Two-Stage Penalized Regression Screening to Detect Biomarker-Treatment Interactions in Randomized Clinical Trials
This work addresses the need for improved statistical power in identifying biomarker-treatment interactions in clinical trials, though it is incremental as it adapts existing two-stage procedures with a new screening strategy.
The authors tackled the problem of detecting biomarker-treatment interactions in high-dimensional randomized clinical trials by proposing a two-stage penalized regression screening method with ridge regression for multivariate screening, which achieved substantially greater power than traditional one-biomarker-at-a-time screening in highly correlated data.

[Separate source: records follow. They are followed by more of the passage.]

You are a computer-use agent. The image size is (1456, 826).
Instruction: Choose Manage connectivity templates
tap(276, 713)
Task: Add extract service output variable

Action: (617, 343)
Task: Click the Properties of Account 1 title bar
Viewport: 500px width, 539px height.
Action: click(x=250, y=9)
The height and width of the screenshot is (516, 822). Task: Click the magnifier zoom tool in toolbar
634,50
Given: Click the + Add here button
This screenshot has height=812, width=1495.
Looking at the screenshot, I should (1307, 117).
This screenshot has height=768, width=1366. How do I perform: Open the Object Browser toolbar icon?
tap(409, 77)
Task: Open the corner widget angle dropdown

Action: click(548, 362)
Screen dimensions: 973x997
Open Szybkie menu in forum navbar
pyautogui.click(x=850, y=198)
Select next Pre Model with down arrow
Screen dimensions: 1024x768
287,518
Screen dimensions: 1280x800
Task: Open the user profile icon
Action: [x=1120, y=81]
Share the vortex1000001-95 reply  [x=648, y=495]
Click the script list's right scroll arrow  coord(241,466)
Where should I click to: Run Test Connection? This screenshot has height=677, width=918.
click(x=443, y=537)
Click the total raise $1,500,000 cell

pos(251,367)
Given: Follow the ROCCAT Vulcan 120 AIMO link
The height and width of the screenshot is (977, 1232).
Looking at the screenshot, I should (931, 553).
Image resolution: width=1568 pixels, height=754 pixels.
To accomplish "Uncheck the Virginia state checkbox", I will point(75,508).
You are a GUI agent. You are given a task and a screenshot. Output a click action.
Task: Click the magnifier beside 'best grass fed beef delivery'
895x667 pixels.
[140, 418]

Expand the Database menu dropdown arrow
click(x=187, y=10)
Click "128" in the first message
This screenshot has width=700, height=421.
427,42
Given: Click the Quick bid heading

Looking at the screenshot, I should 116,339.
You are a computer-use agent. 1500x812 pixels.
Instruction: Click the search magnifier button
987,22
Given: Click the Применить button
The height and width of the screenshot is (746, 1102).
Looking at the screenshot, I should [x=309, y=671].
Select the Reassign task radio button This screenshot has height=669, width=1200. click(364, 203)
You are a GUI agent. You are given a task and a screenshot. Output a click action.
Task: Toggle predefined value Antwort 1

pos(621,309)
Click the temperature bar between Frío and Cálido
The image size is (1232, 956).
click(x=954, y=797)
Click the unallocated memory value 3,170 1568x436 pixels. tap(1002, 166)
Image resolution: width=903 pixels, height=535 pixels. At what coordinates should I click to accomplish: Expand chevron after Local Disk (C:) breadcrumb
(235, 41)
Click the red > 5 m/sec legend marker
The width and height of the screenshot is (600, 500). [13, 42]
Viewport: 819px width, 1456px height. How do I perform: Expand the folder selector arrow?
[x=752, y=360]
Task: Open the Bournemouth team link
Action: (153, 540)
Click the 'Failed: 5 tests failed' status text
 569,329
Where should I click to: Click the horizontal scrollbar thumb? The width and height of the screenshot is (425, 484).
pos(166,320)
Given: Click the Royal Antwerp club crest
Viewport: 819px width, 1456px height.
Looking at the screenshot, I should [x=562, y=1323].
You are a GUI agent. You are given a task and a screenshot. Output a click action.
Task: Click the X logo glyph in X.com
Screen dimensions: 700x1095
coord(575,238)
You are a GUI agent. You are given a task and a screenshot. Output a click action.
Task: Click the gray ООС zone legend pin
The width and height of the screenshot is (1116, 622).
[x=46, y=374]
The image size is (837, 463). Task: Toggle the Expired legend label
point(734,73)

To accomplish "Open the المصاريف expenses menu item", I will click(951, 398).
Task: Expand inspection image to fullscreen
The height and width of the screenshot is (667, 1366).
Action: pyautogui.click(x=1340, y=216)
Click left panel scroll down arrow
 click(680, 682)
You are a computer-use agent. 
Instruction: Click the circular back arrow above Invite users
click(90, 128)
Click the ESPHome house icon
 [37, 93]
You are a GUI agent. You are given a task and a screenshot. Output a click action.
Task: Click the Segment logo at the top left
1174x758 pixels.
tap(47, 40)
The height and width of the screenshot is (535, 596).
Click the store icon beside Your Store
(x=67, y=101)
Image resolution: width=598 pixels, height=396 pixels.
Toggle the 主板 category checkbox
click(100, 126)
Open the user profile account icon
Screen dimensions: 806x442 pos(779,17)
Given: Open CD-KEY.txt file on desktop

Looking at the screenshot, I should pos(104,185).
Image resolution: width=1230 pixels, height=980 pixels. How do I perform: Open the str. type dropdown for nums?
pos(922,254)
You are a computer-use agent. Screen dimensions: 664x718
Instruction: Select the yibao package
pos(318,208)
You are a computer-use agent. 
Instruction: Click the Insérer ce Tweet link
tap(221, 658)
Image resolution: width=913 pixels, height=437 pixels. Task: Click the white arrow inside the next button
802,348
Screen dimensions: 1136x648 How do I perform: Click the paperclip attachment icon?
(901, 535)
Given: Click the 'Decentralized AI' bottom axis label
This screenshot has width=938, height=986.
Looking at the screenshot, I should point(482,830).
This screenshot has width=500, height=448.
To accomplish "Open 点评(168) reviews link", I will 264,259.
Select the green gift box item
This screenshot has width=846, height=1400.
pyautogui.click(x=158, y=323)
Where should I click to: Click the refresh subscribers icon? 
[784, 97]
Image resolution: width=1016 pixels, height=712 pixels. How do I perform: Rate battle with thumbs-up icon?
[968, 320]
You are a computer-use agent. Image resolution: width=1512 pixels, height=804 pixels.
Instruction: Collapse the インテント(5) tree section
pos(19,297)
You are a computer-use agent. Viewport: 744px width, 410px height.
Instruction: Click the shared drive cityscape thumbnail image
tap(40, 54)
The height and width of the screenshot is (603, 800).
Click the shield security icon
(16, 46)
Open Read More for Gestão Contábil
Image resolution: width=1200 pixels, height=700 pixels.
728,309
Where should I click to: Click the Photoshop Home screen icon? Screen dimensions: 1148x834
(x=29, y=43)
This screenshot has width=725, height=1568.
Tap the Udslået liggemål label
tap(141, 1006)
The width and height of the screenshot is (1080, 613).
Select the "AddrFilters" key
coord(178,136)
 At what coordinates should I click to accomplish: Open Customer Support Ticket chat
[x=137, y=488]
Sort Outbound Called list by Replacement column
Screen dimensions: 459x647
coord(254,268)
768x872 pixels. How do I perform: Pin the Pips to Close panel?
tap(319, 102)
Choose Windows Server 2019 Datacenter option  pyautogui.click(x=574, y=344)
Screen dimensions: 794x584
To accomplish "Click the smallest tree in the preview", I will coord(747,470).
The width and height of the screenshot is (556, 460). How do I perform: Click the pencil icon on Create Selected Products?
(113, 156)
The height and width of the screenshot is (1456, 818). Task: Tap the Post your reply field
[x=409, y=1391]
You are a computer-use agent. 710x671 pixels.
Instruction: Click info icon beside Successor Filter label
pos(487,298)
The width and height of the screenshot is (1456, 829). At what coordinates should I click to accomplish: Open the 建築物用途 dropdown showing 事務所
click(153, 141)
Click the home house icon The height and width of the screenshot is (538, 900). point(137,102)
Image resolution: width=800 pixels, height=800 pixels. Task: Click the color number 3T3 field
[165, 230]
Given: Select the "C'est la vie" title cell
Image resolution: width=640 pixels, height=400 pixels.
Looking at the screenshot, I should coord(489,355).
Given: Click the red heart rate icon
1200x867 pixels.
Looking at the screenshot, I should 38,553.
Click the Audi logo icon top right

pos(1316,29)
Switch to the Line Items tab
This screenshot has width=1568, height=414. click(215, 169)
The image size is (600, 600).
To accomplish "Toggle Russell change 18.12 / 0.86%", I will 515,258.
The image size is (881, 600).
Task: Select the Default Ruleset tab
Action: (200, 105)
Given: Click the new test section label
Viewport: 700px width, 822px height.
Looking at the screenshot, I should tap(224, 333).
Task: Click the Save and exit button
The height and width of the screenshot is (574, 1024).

High-dimensional biomarkers such as genomics are increasingly being measured in randomized clinical trials. Consequently, there is a growing interest in developing methods that improve the power to detect biomarker-treatment interactions. We adapt recently proposed two-stage interaction detecting procedures in the setting of randomized clinical trials. We also propose a new stage 1 multivariate screening strategy using ridge regression to account for correlations among biomarkers. For this multivariate screening, we prove the asymptotic between-stage independence, required for family-wise error rate control, under biomarker-treatment independence. Simulation results show that in various scenarios, the ridge regression screening procedure can provide substantially greater power than the traditional one-biomarker-at-a-time screening procedure in highly correlated data. We also exemplify our approach in two real clinical trial data applications.